TASK INSTRUCTIONS:
Some of the lines below need repeating. Reproduce exactly those between the lines holding "Marillion (Hogarth era) (35, 847)" and "Switzerland (187, 466)", inclusive.

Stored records
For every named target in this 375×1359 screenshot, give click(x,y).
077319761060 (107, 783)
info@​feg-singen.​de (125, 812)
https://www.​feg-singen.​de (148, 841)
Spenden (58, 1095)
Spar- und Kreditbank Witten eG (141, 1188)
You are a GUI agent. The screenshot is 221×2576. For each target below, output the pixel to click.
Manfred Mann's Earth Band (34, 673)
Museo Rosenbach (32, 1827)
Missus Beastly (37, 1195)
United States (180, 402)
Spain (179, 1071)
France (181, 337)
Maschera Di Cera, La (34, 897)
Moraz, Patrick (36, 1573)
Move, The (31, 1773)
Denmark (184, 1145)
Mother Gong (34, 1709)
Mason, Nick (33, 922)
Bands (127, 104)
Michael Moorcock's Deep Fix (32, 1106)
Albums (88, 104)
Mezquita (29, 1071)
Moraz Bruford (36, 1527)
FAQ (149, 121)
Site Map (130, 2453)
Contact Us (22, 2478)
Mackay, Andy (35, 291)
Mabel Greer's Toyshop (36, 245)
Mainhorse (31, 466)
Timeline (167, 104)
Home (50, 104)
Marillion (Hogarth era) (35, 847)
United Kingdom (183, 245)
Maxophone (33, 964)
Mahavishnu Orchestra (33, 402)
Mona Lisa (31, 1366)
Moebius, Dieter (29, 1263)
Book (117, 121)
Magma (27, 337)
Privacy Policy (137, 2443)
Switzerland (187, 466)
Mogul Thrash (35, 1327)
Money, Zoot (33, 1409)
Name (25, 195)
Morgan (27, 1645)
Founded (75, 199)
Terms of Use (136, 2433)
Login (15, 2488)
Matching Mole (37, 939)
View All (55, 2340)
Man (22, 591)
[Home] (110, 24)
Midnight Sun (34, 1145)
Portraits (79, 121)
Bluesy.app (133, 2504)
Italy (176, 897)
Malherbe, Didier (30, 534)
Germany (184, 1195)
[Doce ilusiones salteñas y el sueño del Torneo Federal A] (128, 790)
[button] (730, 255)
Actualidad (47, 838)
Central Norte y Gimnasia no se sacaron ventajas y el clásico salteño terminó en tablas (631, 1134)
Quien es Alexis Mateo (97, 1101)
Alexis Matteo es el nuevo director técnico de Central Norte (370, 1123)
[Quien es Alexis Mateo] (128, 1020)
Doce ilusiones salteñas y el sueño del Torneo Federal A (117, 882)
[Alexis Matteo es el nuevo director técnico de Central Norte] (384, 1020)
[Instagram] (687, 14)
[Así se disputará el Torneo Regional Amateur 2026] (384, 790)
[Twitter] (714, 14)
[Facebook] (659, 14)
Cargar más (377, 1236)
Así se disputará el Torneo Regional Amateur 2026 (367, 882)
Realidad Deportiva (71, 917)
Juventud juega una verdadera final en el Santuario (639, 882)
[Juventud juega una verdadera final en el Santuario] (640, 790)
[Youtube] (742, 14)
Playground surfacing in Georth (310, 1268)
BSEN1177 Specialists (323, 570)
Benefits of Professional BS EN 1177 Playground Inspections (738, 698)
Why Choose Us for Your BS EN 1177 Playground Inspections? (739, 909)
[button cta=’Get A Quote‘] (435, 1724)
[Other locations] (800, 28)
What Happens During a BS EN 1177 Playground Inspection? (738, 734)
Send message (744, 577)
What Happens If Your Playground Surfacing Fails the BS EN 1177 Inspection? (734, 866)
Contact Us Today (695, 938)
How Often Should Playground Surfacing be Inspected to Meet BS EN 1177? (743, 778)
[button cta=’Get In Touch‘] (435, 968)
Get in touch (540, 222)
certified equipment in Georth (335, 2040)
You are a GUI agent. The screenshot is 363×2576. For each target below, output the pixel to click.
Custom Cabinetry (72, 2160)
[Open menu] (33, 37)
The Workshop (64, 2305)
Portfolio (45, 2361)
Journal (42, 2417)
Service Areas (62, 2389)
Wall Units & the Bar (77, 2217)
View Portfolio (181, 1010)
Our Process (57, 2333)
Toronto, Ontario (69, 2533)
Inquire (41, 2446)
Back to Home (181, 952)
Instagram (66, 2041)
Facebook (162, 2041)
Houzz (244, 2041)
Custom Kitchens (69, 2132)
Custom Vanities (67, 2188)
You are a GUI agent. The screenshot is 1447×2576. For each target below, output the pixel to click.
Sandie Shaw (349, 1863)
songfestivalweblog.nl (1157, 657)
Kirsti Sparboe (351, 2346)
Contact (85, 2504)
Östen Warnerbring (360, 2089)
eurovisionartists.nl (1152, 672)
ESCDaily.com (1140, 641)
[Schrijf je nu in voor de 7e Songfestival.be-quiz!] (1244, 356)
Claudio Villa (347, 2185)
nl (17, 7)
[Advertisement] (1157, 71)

PROBLEM SOLUTION:
Marillion (Hogarth era) (35, 847)
United Kingdom (183, 245)
Maxophone (33, 964)
Mahavishnu Orchestra (33, 402)
Mona Lisa (31, 1366)
Moebius, Dieter (29, 1263)
Book (117, 121)
Magma (27, 337)
Privacy Policy (137, 2443)
Switzerland (187, 466)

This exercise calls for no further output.